Estorsione, ricettazione, spaccio di sostanze stupefacenti, sfruttamento della prostituzione, detenzione e porto abusivo di armi da fuoco con le aggravanti delle finalità mafiose. Sarebbero questi i reati contestati dallo stato a 21 persone, molti dei quali appartenenti alla famiglia del noto baby boss Emanuele Sibillo. Quest’ultimo morto a soli 20 anni nel 2015 per mano di un clan rivale (Buonerba) era al vertice della cosiddetta “paranza dei bambini”.

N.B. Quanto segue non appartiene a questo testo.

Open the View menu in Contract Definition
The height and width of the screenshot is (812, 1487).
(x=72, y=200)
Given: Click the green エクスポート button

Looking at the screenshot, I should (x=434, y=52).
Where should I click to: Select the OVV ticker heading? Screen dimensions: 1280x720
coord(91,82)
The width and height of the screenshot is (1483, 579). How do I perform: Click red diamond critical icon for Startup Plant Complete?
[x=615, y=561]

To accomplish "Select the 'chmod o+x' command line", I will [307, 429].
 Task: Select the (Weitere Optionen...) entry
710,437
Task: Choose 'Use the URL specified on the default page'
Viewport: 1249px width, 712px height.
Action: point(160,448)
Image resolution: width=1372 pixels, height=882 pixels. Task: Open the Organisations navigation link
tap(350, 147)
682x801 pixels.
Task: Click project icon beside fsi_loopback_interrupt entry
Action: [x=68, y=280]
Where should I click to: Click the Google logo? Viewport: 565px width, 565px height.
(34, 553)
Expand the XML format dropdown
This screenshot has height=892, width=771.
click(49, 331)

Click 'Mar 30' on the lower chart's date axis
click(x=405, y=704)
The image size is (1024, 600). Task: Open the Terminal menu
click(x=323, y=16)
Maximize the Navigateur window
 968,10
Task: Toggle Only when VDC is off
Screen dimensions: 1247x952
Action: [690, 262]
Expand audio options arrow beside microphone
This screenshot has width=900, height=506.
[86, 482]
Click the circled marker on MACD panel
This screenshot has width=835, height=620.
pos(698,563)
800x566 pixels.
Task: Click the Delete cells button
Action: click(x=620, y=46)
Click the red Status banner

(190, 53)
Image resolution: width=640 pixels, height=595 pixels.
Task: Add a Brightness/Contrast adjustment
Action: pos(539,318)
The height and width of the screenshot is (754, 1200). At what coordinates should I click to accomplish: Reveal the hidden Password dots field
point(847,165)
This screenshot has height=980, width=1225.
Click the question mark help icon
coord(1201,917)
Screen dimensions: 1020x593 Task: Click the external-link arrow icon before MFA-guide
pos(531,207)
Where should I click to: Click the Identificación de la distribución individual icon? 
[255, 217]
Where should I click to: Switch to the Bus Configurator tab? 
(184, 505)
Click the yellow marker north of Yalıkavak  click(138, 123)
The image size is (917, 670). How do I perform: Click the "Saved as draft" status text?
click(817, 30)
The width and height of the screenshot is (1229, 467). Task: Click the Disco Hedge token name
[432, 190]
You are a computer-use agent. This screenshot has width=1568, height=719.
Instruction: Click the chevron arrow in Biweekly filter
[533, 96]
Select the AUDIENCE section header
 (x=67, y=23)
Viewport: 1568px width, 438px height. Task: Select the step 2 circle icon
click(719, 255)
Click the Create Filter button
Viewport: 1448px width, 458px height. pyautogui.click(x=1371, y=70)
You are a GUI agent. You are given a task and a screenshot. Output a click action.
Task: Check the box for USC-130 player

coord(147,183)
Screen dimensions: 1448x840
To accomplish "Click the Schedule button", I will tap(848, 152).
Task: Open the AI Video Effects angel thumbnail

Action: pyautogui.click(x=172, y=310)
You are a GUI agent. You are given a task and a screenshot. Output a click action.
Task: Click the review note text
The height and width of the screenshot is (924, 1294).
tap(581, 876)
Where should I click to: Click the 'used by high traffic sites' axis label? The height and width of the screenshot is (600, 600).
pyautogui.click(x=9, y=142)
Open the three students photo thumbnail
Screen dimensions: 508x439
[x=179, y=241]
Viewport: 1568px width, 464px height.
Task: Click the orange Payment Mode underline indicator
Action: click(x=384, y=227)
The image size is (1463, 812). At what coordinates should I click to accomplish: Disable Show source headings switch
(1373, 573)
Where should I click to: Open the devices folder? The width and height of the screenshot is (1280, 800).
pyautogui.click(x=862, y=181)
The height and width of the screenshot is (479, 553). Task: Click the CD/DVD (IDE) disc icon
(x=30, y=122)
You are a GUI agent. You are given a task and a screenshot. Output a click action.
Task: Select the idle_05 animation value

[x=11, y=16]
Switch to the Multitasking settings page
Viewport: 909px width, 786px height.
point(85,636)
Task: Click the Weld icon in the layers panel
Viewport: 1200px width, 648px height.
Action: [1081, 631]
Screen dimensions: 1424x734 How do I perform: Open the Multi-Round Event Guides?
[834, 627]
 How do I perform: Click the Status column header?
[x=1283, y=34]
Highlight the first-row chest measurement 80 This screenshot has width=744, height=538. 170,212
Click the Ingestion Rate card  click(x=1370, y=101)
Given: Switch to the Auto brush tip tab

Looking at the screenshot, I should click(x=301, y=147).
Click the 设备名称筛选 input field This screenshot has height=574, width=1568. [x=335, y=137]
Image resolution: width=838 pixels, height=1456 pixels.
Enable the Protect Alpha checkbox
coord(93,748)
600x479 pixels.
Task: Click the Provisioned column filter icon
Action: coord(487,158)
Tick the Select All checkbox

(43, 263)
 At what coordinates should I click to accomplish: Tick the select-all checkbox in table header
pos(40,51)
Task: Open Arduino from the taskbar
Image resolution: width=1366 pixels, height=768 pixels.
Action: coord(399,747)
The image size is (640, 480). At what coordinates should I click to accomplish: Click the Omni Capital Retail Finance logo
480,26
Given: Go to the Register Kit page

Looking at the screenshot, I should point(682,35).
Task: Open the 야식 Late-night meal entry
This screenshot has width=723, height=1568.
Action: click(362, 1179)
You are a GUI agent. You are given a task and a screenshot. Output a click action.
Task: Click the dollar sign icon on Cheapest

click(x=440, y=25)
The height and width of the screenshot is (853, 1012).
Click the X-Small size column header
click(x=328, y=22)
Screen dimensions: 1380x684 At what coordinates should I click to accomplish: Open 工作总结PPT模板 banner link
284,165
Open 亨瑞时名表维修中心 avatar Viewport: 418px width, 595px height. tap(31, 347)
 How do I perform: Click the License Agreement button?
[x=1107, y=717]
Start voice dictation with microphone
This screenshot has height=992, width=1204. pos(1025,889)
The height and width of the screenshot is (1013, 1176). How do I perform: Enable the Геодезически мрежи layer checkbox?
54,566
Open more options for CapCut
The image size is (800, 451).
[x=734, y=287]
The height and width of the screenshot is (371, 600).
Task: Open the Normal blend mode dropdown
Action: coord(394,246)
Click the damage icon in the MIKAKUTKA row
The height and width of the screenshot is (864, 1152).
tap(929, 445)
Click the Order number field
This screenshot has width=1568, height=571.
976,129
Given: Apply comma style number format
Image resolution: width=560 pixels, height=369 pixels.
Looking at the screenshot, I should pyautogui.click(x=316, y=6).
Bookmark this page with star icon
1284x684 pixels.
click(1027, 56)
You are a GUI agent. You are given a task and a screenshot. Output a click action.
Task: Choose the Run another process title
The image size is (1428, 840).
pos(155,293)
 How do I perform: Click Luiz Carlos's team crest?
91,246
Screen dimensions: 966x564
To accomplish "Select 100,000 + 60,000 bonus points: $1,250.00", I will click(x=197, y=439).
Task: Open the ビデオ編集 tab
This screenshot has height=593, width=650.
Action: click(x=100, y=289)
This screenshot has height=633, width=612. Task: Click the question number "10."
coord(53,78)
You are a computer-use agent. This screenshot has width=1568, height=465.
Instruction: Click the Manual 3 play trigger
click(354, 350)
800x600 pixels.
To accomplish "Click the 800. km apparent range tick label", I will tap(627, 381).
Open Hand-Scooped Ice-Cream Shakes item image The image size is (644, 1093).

Spesso inneggiato dai più giovani che copiano l’ormai famosa barba lunga, ES17 (così veniva chiamato) rappresentava un punto di riferimento per il nascente clan dei giovanissimi. Di lui stamani sono state ritirate anche le ceneri, poste in un mezzobusto all’interno di un altarino in via Santissimi Filippo e Giacomo. Cancellati dalle mura del paese anche i murales che presentavano il giovane come vero e proprio eroe. Dopo gli arresti sono arrivate le proteste della famiglia Sibillo contro le forze dell’ordine: i familiari del baby-boss rivendicavano la proprietà privata dell’altarino.
Sedata la ressa gli inquirenti stanno ora procedendo a scovare nuovi busti, murales e simboli inneggianti il Sibillo. La camorra rappresenta un cancro da estirpare fino alle sue radici: cancellare le tracce di un giovane che ha preso una strada sbagliata per la sua vita potrebbe rappresentare la salvezza per chi come lui si trova nel momento di scegliere. Riferimenti come quelli rinvenuti nei vicoli di Napoli questa mattina possono solo danneggiare ad una società ricca di contesti “difficili” come quella partenopea.